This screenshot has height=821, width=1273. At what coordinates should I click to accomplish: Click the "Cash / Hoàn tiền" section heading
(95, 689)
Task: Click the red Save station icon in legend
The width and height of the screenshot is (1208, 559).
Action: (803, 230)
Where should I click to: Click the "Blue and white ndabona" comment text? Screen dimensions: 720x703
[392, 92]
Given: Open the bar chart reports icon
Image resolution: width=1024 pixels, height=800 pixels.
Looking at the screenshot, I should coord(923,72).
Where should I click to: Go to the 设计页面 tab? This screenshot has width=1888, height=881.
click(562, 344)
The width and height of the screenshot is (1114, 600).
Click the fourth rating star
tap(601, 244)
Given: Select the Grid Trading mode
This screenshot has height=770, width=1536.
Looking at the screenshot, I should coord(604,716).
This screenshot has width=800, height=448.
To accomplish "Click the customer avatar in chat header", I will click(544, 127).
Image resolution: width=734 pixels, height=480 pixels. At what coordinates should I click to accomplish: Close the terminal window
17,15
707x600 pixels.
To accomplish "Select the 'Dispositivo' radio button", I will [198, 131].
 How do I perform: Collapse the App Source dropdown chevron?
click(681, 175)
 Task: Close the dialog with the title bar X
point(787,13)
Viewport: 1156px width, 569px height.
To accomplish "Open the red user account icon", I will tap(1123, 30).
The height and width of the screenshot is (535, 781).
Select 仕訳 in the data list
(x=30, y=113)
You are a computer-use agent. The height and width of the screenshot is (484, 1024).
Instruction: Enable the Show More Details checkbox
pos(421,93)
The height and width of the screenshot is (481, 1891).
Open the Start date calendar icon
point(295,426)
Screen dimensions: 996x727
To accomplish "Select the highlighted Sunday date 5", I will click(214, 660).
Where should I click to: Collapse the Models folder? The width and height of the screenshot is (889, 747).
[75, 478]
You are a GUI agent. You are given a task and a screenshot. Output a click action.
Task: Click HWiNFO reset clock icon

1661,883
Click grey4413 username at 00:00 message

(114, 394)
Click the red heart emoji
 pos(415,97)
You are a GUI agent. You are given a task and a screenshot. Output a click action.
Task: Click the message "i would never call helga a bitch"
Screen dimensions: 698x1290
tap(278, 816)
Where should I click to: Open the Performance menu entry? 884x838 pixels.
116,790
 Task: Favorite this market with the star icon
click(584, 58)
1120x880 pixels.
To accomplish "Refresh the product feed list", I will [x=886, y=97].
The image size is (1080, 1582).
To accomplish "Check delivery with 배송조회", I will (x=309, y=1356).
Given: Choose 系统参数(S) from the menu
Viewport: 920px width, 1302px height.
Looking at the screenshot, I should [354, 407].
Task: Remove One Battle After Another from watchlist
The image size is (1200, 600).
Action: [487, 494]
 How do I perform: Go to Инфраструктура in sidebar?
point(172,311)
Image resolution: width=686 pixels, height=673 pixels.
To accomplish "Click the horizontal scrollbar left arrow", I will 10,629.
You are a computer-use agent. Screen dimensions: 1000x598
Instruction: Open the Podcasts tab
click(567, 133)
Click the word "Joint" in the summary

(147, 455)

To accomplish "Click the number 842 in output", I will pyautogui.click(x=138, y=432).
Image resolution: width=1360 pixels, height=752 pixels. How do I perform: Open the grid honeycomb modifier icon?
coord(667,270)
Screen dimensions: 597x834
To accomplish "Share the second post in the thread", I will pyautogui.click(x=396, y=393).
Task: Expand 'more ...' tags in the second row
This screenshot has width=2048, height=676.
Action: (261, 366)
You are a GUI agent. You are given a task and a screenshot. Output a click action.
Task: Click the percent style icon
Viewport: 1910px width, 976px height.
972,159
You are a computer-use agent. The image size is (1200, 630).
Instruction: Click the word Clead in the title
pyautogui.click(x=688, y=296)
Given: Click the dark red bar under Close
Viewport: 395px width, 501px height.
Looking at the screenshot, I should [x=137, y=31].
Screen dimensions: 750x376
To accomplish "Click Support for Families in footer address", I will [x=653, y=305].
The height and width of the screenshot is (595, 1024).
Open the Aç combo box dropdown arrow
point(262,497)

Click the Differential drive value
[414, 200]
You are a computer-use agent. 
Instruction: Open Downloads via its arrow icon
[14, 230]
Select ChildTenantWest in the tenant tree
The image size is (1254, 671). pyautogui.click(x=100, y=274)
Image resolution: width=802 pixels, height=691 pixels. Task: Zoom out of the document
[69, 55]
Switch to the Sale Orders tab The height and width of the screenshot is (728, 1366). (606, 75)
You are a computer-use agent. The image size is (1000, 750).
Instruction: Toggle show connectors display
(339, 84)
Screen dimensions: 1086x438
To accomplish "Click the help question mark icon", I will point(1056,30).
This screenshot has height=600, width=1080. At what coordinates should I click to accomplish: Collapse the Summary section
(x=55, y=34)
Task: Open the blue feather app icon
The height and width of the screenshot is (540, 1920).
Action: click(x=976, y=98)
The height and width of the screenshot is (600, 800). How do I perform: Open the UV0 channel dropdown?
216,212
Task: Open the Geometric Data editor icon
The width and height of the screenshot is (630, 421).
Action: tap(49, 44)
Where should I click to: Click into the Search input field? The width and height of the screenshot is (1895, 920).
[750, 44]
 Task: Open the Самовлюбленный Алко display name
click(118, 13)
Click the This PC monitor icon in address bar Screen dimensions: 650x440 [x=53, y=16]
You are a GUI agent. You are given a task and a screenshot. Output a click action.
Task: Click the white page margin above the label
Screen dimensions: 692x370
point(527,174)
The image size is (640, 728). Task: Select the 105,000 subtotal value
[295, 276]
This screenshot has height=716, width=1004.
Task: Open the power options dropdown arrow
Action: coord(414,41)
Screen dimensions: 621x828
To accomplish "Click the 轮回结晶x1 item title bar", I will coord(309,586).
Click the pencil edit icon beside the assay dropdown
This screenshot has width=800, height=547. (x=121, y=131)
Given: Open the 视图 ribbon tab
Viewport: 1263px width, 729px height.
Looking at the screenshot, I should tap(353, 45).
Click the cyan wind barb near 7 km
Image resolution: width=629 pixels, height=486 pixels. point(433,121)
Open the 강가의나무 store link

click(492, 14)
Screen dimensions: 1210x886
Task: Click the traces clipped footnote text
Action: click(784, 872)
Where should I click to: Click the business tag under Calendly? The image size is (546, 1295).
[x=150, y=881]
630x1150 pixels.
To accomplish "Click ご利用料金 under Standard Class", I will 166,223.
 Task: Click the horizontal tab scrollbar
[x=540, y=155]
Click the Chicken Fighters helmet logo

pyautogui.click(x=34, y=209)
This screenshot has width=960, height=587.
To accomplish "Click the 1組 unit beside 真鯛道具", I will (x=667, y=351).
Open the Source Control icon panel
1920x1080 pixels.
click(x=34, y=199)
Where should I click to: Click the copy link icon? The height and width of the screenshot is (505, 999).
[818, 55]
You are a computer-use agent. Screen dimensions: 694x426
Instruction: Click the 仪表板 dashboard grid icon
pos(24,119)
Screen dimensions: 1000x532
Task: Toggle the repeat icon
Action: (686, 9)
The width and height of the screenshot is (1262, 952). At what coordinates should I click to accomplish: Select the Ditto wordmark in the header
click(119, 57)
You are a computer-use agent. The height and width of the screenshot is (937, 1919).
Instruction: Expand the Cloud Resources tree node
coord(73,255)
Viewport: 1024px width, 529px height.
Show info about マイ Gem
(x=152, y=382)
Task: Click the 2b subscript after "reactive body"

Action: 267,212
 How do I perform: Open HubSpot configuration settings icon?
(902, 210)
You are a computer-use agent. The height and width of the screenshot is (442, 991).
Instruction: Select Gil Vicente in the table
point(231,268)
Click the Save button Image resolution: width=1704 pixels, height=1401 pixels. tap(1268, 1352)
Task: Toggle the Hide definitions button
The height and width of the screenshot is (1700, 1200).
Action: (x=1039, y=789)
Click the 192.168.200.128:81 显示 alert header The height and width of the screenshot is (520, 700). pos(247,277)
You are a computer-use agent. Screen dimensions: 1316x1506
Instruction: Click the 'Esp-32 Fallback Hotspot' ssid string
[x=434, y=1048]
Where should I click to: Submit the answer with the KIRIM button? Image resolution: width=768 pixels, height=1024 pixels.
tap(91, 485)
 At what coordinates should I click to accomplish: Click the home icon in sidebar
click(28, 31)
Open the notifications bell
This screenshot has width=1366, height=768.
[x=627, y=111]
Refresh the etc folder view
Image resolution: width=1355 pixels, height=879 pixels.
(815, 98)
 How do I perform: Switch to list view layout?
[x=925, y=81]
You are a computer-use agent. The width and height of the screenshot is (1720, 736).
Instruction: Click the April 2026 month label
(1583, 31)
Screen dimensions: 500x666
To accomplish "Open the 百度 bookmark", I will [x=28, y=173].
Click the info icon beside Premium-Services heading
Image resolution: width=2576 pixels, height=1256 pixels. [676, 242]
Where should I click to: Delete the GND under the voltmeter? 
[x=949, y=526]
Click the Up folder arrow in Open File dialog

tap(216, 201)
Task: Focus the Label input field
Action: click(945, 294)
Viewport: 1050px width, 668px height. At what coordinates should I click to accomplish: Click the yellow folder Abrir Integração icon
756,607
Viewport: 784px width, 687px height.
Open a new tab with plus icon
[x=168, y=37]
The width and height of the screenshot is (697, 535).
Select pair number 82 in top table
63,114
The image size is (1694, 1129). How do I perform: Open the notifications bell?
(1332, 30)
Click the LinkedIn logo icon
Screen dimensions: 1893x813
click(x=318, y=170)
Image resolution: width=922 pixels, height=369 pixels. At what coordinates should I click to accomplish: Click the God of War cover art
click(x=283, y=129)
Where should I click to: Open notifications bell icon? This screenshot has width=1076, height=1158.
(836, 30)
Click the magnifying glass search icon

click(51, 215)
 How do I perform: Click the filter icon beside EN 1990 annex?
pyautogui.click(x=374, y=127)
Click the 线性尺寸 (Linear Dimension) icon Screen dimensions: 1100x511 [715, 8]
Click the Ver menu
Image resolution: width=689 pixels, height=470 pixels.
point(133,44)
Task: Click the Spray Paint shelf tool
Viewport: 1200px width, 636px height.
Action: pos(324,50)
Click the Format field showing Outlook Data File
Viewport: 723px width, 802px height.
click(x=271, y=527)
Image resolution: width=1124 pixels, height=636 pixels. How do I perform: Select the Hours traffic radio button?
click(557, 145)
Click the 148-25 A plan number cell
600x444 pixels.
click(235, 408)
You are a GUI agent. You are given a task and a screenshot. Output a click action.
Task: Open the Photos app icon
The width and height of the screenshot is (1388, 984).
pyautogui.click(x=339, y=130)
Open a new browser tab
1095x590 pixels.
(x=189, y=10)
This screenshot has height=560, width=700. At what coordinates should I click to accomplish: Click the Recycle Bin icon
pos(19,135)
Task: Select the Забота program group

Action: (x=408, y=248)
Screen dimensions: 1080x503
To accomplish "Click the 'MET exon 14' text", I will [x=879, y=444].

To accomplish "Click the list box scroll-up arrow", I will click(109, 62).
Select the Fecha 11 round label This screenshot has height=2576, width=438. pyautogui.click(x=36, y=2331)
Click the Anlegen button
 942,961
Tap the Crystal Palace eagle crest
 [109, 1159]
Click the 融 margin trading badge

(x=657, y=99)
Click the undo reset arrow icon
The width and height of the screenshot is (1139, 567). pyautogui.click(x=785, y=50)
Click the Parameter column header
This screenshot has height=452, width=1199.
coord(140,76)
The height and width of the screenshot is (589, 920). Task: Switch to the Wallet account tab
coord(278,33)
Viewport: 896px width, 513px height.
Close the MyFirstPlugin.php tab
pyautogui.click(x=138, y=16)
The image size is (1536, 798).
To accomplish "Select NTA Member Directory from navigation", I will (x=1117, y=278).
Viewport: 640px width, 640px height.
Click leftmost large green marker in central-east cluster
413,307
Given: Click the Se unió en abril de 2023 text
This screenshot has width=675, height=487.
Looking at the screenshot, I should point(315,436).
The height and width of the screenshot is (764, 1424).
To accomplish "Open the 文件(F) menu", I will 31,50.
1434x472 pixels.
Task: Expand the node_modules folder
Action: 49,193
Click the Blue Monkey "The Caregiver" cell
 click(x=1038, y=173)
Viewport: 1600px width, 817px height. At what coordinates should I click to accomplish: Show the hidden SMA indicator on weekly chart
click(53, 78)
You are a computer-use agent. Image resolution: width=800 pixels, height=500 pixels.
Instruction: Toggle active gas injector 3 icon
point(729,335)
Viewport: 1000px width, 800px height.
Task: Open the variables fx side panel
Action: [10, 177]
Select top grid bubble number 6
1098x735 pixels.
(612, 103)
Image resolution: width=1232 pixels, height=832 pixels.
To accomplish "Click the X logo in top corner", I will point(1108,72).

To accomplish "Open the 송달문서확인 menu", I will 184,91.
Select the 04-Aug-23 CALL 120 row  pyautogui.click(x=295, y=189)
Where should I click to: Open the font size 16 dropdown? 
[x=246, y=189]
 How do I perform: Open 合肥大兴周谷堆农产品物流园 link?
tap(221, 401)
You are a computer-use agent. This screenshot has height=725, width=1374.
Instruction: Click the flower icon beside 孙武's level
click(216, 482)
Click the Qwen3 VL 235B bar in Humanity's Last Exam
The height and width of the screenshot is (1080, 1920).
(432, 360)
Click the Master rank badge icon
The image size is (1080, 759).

═══

> WORK ITEM
Start at the line containing "Click the Master rank badge icon" and transcribe through the end of the entries. Please keep both ends and add nothing.

> ANSWER AREA
Click the Master rank badge icon
The image size is (1080, 759).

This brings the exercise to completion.